Probability of Completion on the $\boldsymbol{m^\text{th}}$ Trial
Let $S_j$ be the set of arrangements where $j$ has not been chosen after $m$ trials. The sum of the probabilities of all intersections of $k$ of the $S_j$'s is
$$
\overbrace{\ \ \ \binom{n}{k}\ \ \ }^{\substack{\text{number of ways}\\\text{to choose $k$}\\\text{particular numbers}}}\overbrace{\left(1-\frac kn\right)^m}^{\substack{\text{probability of}\\\text{$k$ particular}\\\text{numbers not}\\\text{being chosen}\\\text{after $m$ trials}}}
$$
Inclusion-Exclusion says that the probability of not getting some number after $m$ trials is
$$
\sum_{k=1}^n(-1)^{k-1}\binom{n}{k}\left(1-\frac kn\right)^m
$$
Thus, the probability of getting the last number on the $m^\text{th}$ trial is
$$
\begin{align}
&\sum_{k=1}^n(-1)^{k-1}\binom{n}{k}\left[\left(1-\frac kn\right)^{m-1}-\left(1-\frac kn\right)^m\right]\\
&=\sum_{k=1}^n(-1)^{k-1}\binom{n}{k}\frac kn\left(1-\frac kn\right)^{m-1}\\
&=\bbox[5px,border:2px solid #C0A000]{\sum_{k=1}^n(-1)^{k-1}\binom{n-1}{k-1}\left(1-\frac kn\right)^{m-1}}
\end{align}
$$
Expected Duration (Using the Formula Above)

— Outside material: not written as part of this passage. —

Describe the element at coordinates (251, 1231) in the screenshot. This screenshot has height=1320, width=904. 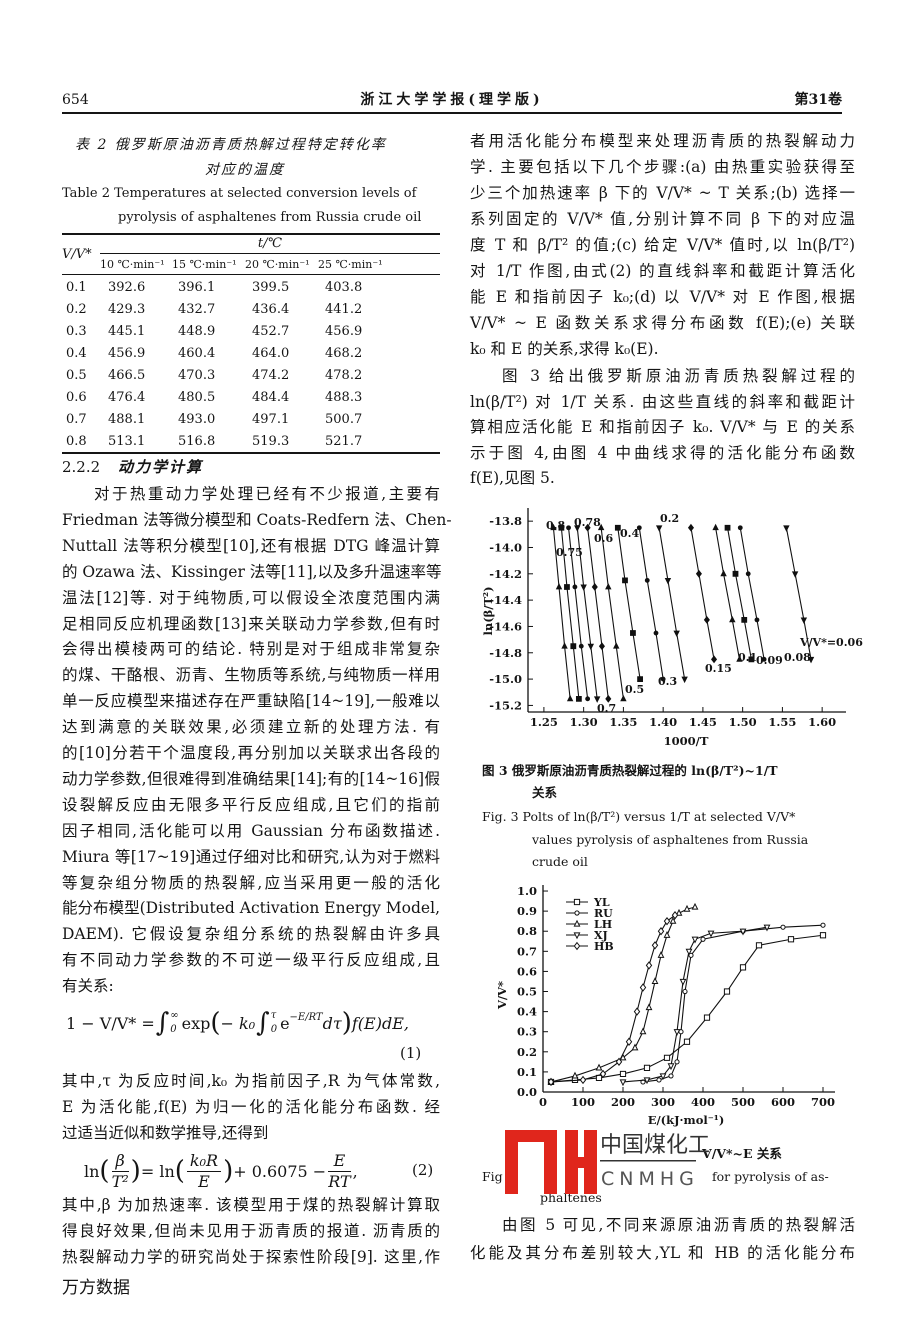
I see `text-line: 得良好效果,但尚未见用于沥青质的报道. 沥青质的` at that location.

We can compute the expected duration using the formula above
$$
\begin{align}
&\sum_{m=1}^\infty\sum_{k=1}^n(-1)^{k-1}\binom{n-1}{k-1}m\left(1-\frac kn\right)^{m-1}\\
&=\sum_{k=1}^n(-1)^{k-1}\binom{n-1}{k-1}\frac1{\left(1-\left(1-\frac kn\right)\right)^2}\\
&=n\sum_{k=1}^n(-1)^{k-1}\binom{n}{k}\frac1k\\
&=n\sum_{k=1}^n(-1)^{k-1}\sum_{j=k}^n\binom{j-1}{k-1}\frac1k\\
&=n\sum_{j=1}^n\sum_{k=1}^j(-1)^{k-1}\binom{j}{k}\frac1j\\
&=n\sum_{j=1}^n\frac1j\\[6pt]
&=\bbox[5px,border:2px solid #C0A000]{nH_n}
\end{align}
$$
Expected Duration (Summing Expected Durations)
If a stream of independent events occurs, each with probability of success $p$, the expected number of events until a success is $\frac1p$. The probability of picking a new number after we have picked $k$ distinct numbers is $\frac{n-k}{n}$. Therefore, the duration after we've picked $k$ distinct numbers until we pick the $k+1^\text{st}$ number is $\frac{n}{n-k}$. Thus, the expected duration until we pick all numbers is
$$
\begin{align}
\sum_{k=0}^{n-1}\frac{n}{n-k}
&=\sum_{k=1}^n\frac nk\\
&=\bbox[5px,border:2px solid #C0A000]{nH_n}
\end{align}
$$